Hello! Thank you for your post. I will try my best to help you with this problem.

Firstly, you are correct in thinking that an integral is needed to find the surface area of the sphere. However, the integral should go from z (the source's redshift) to infinity, not to 0. This is because we want to find the comoving distance of the source, which is the distance it would be if there was no expansion of the universe. At z = infinity, the source would be at its maximum comoving distance.

To find the comoving distance Dco, we can use the formula you provided: ##D_{co}=\int\frac{c dt}{a(t)}##. However, since we are assuming a flat universe, we can simplify this to ##D_{co}=\frac{c}{H_0}\int_z^{\infty}\frac{dz'}{E(z')}##, where E(z) = (Ωm(1+z)^3 + ΩΛ)^1/2 is the expansion parameter and H0 is the Hubble constant.

Now, to find the surface area of the sphere, we can use the formula SA = ##4 \pi r^2##, where r is the comoving distance.

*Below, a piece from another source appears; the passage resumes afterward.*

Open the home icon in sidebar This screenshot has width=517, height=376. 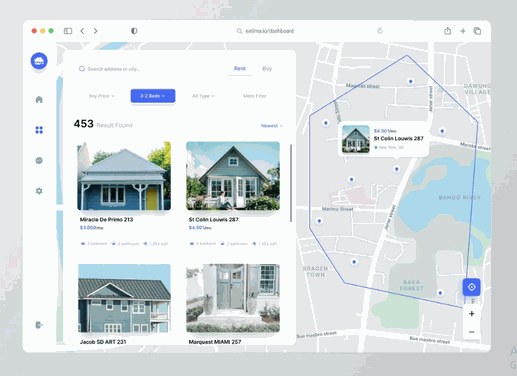[x=39, y=99]
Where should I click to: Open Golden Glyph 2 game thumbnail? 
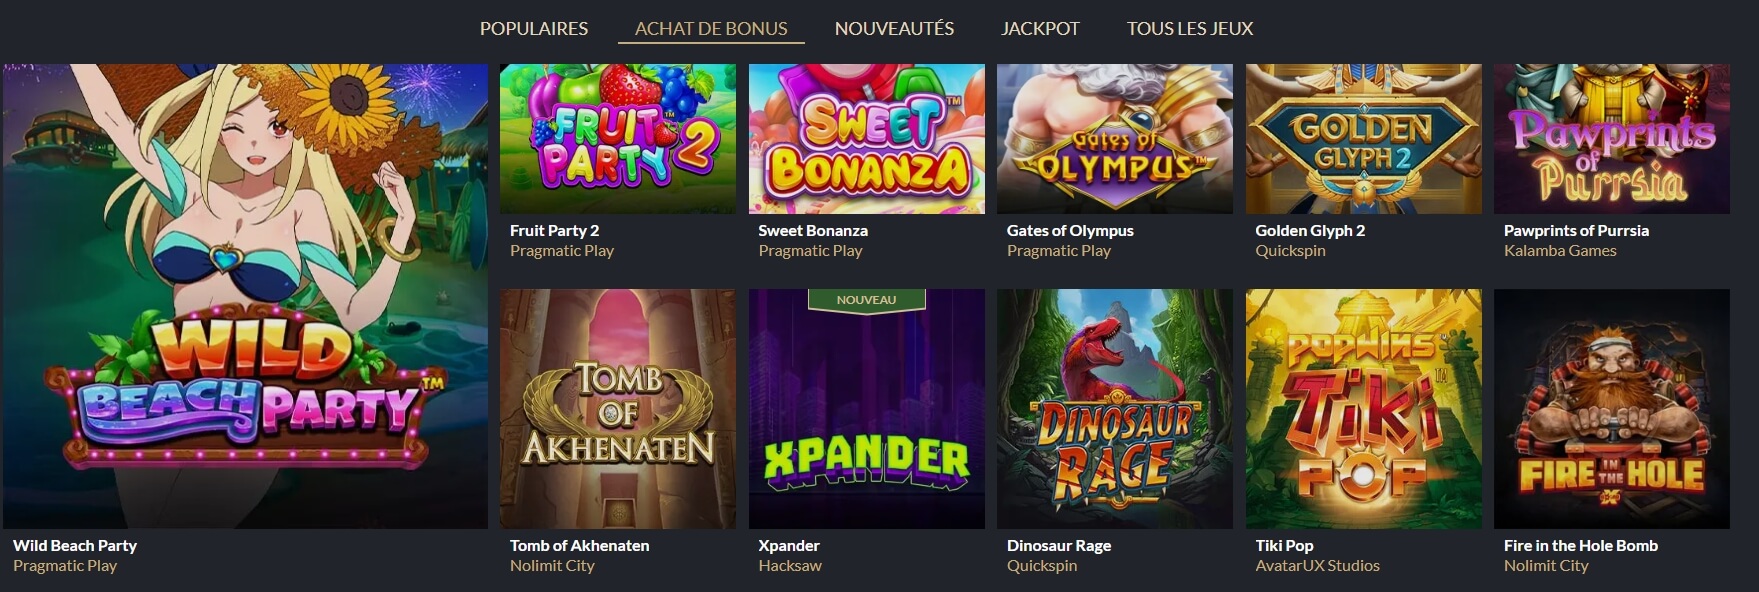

So, the surface area at z = infinity would be ##4 \pi D_{co}^2##. However, we are interested in the surface area at z = 0, so we need to take into account the expansion of the universe. This can be done by using the scale factor a(t) = (1+z)^-1. So, the surface area at z = 0 would be ##4 \pi a^2(t)D_{co}^2##.

For the second question, the comoving distance Dco is indeed the distance from the observer to the source. However, the physical area is the actual size of the sphere in physical units (e.g. meters). So, the proper physical area would be ##4 \pi D_{co}^2##.

Finally, to find the fraction of photons that impinge on our telescope, we can use the formula F = L/4πDl^2, where L is the source's intrinsic luminosity and Dl is the luminosity distance. We can rearrange this to get Dl = (L/4πF)1/2. Sub
 

1. What is a comoving redshift?

A comoving redshift is a measure of how much the wavelength of light from a distant object has been stretched due to the expansion of the universe. It is often expressed as a dimensionless quantity, denoted by z, and is related to the observed redshift by a correction for the expansion of the universe.

2. How is comoving redshift related to the area of a sphere?

The comoving redshift is related to the area of a sphere through the equation z = r/R, where r is the comoving distance to the object and R is the radius of the sphere. This means that the comoving redshift increases as the area of the sphere increases, reflecting the expansion of the universe.

3. Why is it important to consider comoving redshift when studying distant objects?

Comoving redshift is important because it allows us to correct for the expansion of the universe when studying distant objects. Without this correction, it would be difficult to accurately measure the distances and velocities of these objects, as the redshift caused by the expansion can skew our observations.

4. How does the comoving redshift change over time?

The comoving redshift increases over time as the universe expands. This means that objects that are farther away from us will have a higher comoving redshift than objects that are closer. It is a useful tool for measuring the distance to objects that are extremely far away from us, such as galaxies in the early universe.

5. Is the comoving redshift the same for all objects in the universe?

No, the comoving redshift can vary for different objects in the universe. This is because the expansion of the universe affects objects differently depending on their distance and relative motion. Additionally, the comoving redshift can also be influenced by other factors, such as the gravitational pull of nearby objects.